PROBLEM
Copy the line containing "Click the 宽度 value input field", then all lines after it up to and including the final line of the material, exactly and without additions.

▽

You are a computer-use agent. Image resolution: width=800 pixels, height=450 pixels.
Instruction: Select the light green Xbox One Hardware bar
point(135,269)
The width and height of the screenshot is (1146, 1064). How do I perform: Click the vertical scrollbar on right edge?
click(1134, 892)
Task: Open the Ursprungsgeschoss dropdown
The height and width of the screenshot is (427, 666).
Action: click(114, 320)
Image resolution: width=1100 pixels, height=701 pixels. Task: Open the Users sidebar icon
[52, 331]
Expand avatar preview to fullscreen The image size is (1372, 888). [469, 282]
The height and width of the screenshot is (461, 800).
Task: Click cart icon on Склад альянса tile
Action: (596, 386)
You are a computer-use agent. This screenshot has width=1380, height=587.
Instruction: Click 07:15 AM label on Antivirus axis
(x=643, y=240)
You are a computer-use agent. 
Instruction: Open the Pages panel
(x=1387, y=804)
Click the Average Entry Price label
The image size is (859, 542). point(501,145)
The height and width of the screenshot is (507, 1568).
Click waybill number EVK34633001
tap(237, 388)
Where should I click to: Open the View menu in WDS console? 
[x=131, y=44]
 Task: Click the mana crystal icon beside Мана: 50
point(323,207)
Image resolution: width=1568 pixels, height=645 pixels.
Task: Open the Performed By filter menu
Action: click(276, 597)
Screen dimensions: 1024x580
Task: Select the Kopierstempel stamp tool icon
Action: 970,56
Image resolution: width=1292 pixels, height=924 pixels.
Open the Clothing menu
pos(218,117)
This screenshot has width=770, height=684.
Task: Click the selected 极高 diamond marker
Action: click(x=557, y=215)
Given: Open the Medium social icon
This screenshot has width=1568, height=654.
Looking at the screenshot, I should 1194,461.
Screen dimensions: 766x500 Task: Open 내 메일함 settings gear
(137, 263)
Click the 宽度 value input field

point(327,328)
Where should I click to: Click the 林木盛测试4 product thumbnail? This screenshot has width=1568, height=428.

△

SOLUTION TO THE PROBLEM
Click the 宽度 value input field

point(327,328)
Where should I click to: Click the 林木盛测试4 product thumbnail? This screenshot has width=1568, height=428.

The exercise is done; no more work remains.